The federal Drug Free Workplace Act imposes requirements that are not generally applicable to other employers, and generally applies to all federal contractors with contracts in excess of $100,000. Covered employers must take certain measures including the following:

• Publish and give a policy statement to employees informing them that the unlawful manufacture, distribution, dispensation, possession or use of a controlled substance is prohibited

• State penalties for violating the policy, and establish a drug-free awareness program

• Impose a penalty or require satisfactory participation in a rehabilitation program by any employee who is convicted of a reportable workplace drug conviction

• Make an ongoing, good-faith effort to maintain a drug-free workplace

These are only some of the Act’s requirements.

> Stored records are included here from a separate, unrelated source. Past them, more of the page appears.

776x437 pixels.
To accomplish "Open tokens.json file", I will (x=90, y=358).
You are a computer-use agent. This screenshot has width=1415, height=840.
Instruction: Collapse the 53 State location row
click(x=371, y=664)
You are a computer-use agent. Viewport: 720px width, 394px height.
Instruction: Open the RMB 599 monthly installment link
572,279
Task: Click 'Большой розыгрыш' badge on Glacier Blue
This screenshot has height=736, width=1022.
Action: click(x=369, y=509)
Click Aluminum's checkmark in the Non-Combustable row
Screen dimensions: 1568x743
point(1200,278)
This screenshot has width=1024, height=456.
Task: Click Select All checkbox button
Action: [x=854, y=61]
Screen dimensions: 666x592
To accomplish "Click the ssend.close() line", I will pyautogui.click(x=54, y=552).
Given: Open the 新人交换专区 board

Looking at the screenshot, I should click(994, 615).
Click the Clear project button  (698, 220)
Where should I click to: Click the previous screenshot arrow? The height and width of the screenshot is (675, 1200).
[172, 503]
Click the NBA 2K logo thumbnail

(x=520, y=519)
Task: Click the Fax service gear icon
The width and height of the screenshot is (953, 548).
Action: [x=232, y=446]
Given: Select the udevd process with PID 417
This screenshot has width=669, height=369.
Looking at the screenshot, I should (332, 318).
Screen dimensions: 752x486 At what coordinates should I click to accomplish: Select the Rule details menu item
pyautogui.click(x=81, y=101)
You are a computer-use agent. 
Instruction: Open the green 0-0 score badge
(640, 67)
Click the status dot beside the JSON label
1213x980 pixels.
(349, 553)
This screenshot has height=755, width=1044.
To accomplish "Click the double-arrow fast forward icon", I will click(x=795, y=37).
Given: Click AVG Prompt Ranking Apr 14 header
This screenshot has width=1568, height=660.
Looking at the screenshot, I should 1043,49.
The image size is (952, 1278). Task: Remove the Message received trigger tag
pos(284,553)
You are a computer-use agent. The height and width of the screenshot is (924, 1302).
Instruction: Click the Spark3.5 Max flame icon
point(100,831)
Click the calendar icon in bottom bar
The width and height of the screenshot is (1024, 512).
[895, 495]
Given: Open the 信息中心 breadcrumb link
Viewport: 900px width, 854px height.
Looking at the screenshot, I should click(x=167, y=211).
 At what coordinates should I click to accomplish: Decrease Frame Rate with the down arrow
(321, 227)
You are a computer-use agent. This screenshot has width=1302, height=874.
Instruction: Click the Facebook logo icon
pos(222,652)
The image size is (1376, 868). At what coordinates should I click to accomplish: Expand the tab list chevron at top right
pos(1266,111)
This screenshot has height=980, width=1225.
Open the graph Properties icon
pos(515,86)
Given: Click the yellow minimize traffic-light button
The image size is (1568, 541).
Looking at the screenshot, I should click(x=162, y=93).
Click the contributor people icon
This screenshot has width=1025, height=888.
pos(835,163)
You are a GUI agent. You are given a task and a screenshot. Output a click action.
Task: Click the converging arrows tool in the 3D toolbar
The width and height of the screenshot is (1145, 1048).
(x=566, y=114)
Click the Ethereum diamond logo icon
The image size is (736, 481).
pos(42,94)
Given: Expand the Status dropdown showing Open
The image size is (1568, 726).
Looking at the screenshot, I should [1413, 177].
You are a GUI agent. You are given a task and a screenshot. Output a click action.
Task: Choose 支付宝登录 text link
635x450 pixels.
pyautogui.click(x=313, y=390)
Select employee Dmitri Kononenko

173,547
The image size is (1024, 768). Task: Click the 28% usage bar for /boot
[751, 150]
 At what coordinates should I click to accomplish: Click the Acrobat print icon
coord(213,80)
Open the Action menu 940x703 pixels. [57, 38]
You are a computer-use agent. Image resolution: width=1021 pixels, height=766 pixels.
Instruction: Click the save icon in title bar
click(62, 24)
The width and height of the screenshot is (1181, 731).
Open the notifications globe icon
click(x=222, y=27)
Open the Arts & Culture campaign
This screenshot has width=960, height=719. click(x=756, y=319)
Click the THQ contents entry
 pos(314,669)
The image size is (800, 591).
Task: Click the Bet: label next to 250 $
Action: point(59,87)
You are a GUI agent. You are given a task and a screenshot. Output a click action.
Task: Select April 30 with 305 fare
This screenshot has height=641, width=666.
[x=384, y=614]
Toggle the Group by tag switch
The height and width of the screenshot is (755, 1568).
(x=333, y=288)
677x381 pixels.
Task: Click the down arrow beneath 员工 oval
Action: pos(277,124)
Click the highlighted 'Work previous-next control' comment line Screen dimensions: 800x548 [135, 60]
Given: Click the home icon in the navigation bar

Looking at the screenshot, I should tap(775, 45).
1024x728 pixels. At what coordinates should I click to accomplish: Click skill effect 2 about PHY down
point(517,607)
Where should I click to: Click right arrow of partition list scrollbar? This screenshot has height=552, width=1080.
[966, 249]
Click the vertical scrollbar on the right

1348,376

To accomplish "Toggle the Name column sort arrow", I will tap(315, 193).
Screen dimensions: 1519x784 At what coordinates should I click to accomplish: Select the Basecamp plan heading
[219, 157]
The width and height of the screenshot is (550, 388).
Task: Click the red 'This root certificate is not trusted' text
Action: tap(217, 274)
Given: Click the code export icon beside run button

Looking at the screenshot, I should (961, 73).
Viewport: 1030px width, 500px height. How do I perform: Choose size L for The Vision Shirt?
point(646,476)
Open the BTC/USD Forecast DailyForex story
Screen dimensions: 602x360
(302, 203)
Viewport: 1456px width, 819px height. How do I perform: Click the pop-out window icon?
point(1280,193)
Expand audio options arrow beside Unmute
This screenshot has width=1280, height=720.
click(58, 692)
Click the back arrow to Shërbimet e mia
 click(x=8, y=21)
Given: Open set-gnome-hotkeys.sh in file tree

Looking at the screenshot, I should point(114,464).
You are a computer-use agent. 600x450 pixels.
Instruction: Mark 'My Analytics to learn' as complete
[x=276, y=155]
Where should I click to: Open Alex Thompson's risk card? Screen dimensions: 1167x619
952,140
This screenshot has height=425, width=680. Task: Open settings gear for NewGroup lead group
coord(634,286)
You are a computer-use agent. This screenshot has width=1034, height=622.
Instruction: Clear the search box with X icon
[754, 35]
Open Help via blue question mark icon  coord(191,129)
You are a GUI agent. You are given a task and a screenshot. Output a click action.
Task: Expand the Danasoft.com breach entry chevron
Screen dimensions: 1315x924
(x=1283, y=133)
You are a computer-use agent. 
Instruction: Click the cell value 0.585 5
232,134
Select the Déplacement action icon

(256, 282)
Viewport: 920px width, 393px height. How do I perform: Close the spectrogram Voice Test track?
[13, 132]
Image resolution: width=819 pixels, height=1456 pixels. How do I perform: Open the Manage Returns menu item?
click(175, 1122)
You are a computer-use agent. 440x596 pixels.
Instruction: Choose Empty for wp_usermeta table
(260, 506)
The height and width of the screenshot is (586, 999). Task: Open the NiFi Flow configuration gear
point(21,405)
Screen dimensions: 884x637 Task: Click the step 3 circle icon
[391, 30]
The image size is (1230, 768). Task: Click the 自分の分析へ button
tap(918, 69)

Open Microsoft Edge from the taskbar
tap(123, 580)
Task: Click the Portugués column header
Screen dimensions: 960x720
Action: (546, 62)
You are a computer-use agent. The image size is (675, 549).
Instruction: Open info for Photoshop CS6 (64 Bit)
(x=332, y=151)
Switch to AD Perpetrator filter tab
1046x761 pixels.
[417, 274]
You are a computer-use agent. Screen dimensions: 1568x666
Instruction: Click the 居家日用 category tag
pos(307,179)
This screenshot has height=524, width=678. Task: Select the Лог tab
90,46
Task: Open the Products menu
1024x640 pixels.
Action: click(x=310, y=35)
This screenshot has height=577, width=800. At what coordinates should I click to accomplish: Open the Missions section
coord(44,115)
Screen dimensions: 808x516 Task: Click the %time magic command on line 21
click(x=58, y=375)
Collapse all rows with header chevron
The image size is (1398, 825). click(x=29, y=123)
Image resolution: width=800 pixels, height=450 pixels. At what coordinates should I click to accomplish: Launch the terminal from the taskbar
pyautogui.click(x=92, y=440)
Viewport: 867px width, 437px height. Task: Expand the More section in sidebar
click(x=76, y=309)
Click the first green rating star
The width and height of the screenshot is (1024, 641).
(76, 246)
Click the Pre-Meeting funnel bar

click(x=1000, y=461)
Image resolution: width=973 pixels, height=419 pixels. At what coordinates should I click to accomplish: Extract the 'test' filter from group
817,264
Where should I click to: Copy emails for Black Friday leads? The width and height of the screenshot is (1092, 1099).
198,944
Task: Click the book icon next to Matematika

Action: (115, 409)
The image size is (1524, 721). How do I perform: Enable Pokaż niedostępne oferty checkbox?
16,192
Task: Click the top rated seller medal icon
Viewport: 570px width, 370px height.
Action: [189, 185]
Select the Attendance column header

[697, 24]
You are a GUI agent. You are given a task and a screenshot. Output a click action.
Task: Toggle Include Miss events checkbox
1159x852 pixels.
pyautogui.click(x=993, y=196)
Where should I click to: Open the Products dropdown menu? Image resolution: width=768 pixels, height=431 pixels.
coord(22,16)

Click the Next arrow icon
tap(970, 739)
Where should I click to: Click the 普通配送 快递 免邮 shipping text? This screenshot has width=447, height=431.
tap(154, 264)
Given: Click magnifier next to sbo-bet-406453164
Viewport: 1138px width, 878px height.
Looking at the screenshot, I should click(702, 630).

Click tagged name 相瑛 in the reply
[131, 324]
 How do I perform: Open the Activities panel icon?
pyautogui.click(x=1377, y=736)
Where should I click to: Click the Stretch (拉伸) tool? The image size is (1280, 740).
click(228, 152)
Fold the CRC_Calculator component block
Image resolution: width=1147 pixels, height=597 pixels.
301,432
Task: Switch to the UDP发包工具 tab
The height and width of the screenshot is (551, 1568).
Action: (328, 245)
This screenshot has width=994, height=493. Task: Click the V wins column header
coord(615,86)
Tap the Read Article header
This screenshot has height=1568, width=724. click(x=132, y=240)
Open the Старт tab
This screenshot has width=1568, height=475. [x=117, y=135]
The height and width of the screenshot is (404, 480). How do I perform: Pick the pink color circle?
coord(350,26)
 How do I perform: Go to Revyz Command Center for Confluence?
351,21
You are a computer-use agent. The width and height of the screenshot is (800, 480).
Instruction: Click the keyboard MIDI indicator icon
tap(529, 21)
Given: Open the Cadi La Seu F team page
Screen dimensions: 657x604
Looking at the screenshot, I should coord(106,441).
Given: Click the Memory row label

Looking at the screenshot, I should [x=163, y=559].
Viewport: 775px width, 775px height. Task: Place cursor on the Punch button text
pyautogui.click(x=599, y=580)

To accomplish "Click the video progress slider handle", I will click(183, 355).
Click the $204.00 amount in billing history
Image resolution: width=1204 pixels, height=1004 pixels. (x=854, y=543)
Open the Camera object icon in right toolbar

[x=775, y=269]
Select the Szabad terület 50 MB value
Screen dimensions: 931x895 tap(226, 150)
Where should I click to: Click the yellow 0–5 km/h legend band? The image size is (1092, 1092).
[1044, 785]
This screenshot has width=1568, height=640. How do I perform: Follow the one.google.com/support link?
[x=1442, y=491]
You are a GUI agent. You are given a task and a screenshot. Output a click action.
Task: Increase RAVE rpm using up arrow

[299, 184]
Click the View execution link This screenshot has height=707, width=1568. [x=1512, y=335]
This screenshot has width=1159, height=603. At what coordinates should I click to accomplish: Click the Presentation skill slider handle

Similar requirements are imposed by state law on contractors who do business with the state of Virginia.

Hair Follicle Drug Testing

Employers are increasingly using the hair follicle drug test rather than the more frequently used urine and blood tests to test for drug use by employees. Recent federal legislation allows employers of commercial drivers to add hair testing as an option in addition to urine testing. The hair test offers some advantages over other forms of testing:

• Hair tests detect a much longer history of drug use. Hair stores a longer history of drug use than either urine or blood, which are limited to a few days for most drug types. Hair testing is the only drug testing method available that can provide a 90-day drug use history and is better at revealing chronic drug use.

• Hair tests are harder to cheat. There are many devices and chemicals available on the internet to assist people in “beating” the urine test. Because there are no privacy issues with removing a hair sample from a person’s head, the sample can be taken in full view.

There are, however, some disadvantages and pitfalls to hair testing:

• Hair testing cannot determine very recent drug use because hair grows so slowly, so it cannot be used for reasonable suspicion drug tests or post-accident testing.

• If retesting is required or desired, a retest of the original hair specimen might be difficult or impossible.

• Disciplinary action based on a hair test that reveals past, longer-term drug use can potentially violate the ADA if the employee has a drug addiction but is not a current user.

Employers who perform drug testing of employees should consider whether to include hair follicle testing as a method under certain circumstances.

Medical Marijuana

The increasing prevalence of medical marijuana can create some difficult policy decisions for employers. Under the Americans with Disabilities Act (ADA), employers are required to make reasonable accommodations for qualified employees with disabilities. Although recovering drug addicts do have some protections under the ADA, it does not protect illegal drug use. Marijuana remains an illegal drug under federal law, with no exceptions for medicinal use, so its use is not protected under the Act. Federal courts have generally ruled that the ADA does not require a medical marijuana accommodation.

Some state laws, however, do provide protection for the use of medical marijuana by workers. For example, Alaska, Arizona, Delaware and Minnesota have passed laws that prohibit an employer from firing or disciplining registered medical marijuana patients for testing positive for the drug at work. In addition, in 2017, state courts in Massachusetts and Rhode Island ruled that the disability laws of those states give medical marijuana patients the right to a reasonable accommodation. Virginia does not yet have a statute which requires accommodation in the workplace for medical marijuana use. Employers may voluntarily make that accommodation, but it is not required in Virginia by either state or federal law.

Drug and alcohol policies for the workplace serve a valuable purpose of curbing substance abuse at work, and contribute to the overall societal goal of reducing or eliminating substance abuse.